* _WHAT THE EXERCISE ASKS_: Go to the line that contains "Screen dimensions: 718x538" in the records below and repeat it, and each line after it, exactly through the end, omitting pictures.

* _Stored items from a collection_:
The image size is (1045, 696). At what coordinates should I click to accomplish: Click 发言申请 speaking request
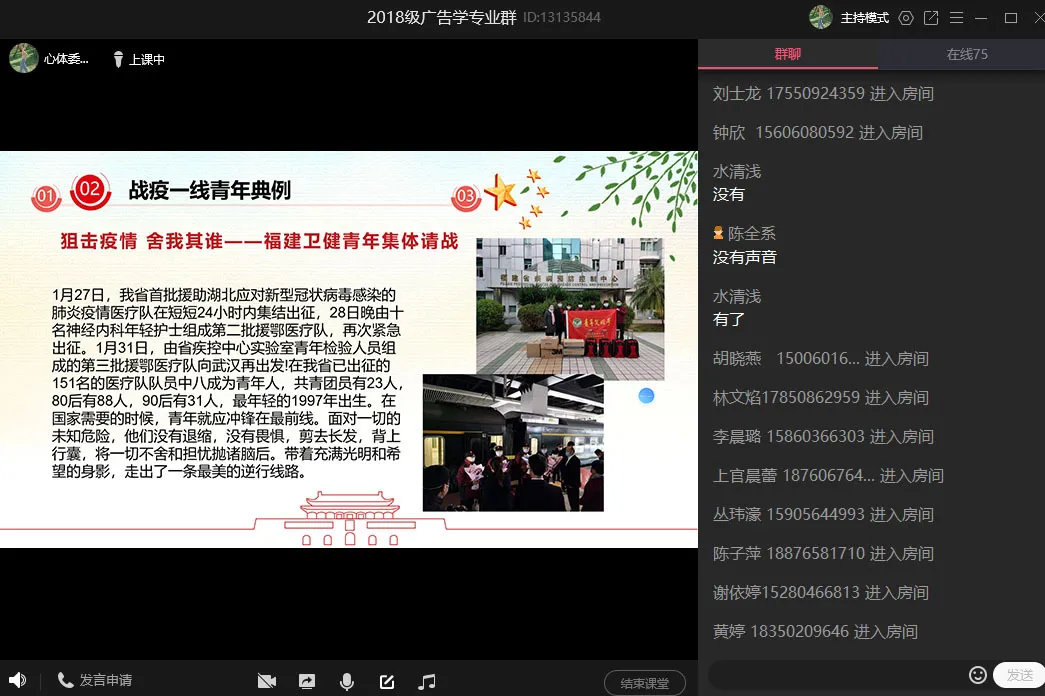(x=95, y=680)
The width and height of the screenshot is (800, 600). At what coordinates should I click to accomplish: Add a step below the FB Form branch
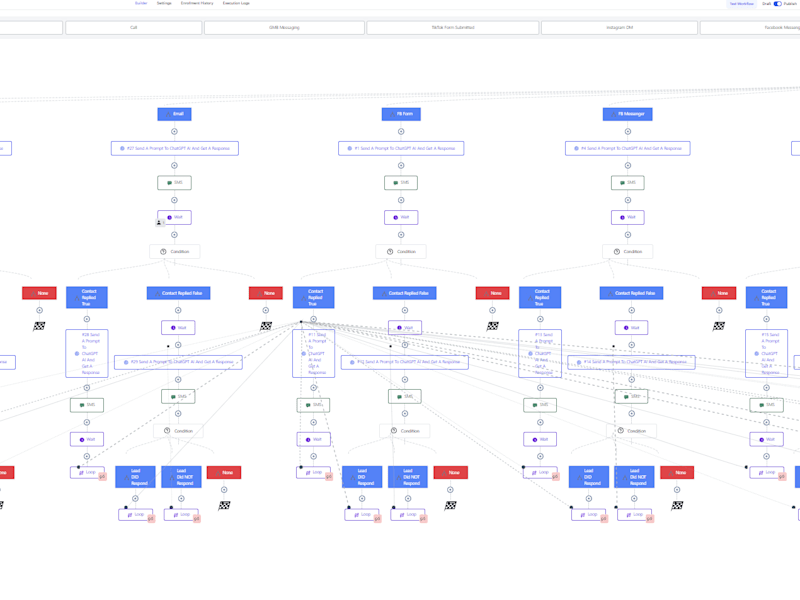(401, 131)
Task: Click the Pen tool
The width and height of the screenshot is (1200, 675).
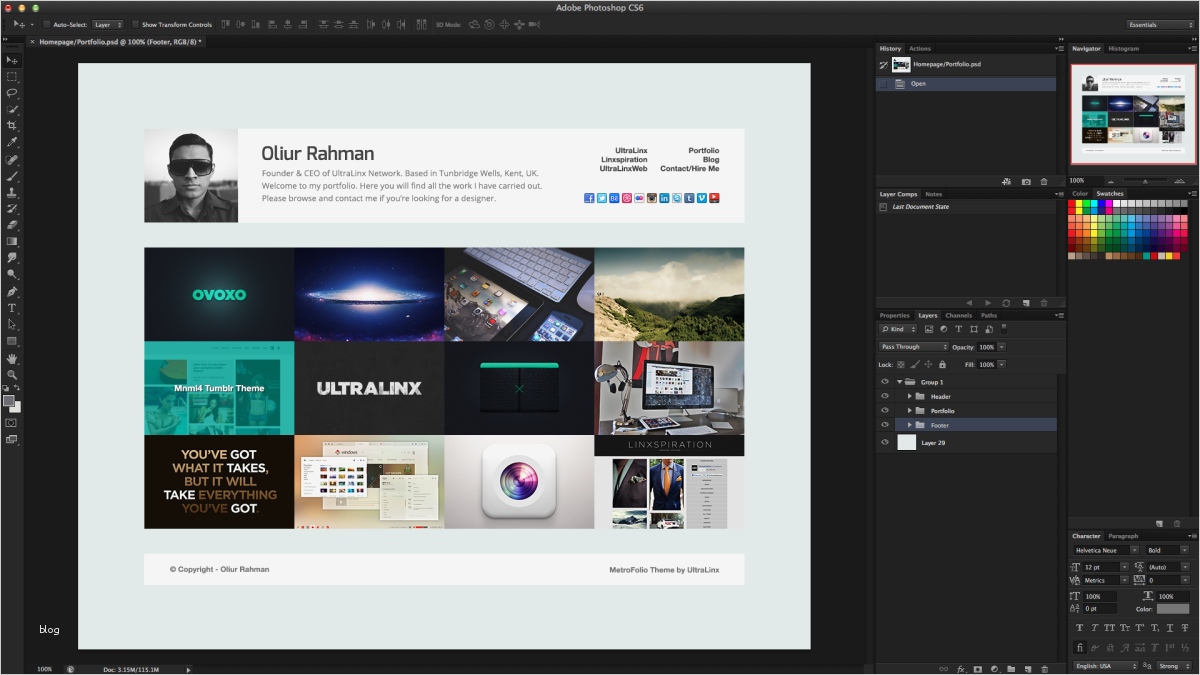Action: pyautogui.click(x=12, y=291)
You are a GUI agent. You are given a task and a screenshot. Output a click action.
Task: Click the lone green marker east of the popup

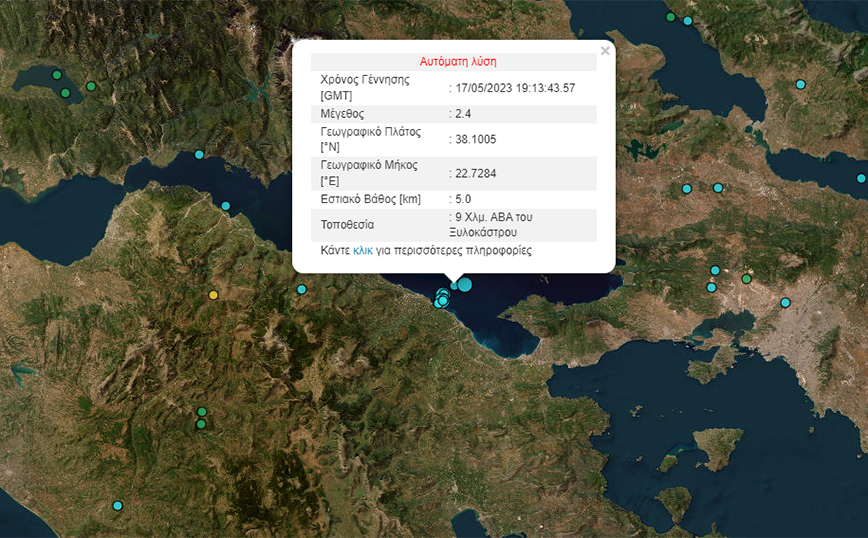click(x=747, y=279)
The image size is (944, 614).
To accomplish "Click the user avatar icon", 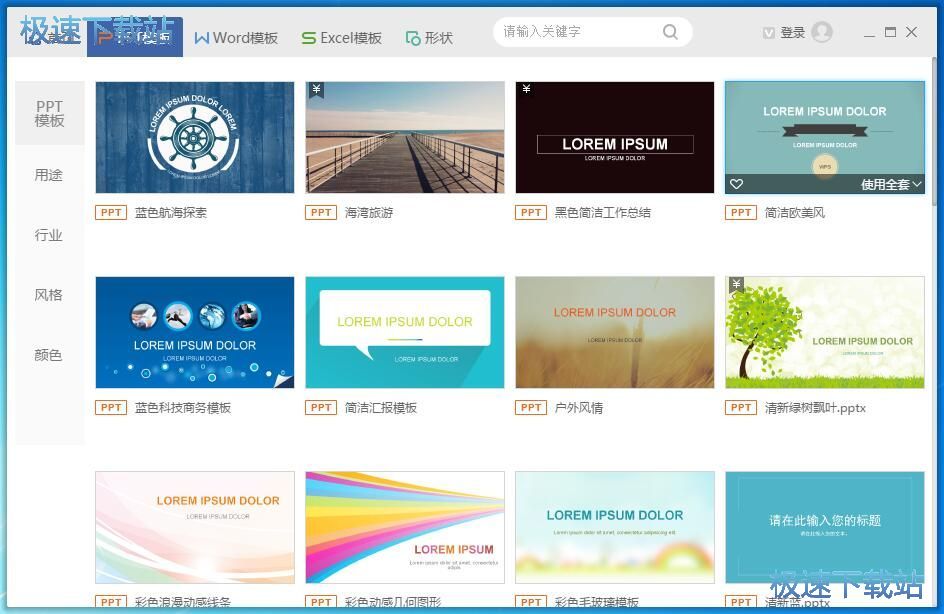I will tap(822, 32).
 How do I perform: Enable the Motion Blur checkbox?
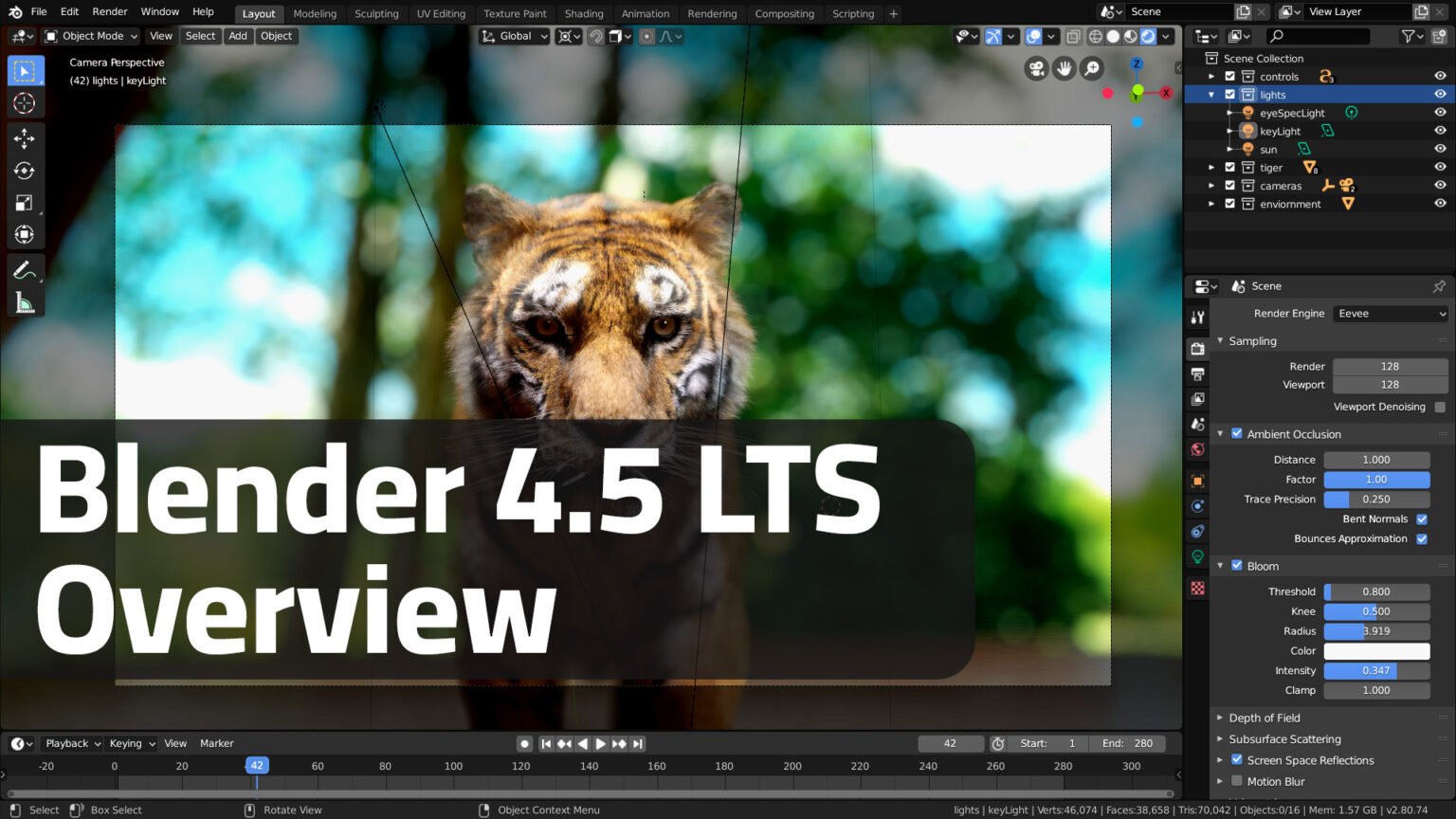click(x=1237, y=781)
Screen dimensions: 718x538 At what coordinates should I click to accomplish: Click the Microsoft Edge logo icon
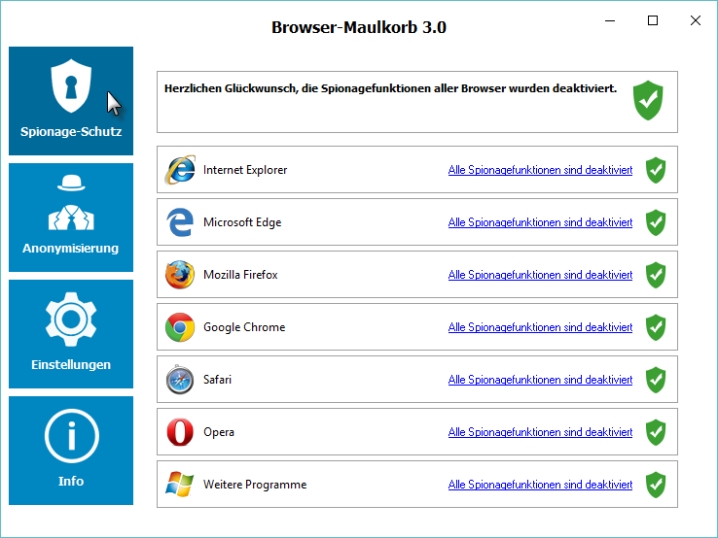[180, 222]
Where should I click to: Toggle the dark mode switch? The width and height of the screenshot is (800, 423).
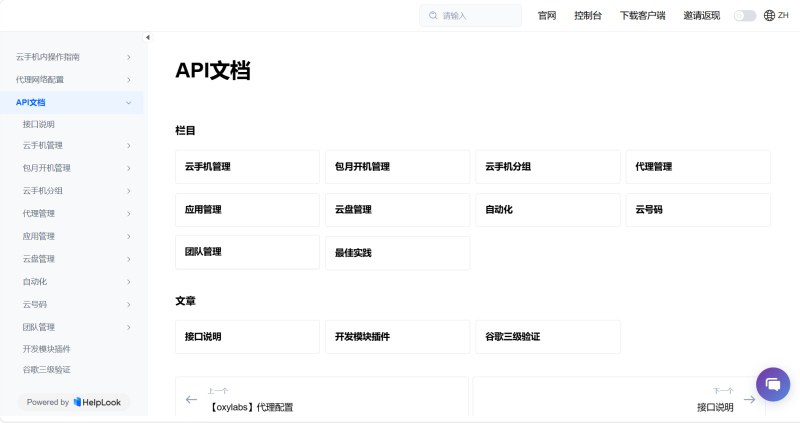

* _ANSWER SECTION_:
Screen dimensions: 718x538 At what coordinates should I click to accomplish: Click the Microsoft Edge logo icon
[180, 222]
Where should I click to: Toggle the dark mode switch? The width and height of the screenshot is (800, 423).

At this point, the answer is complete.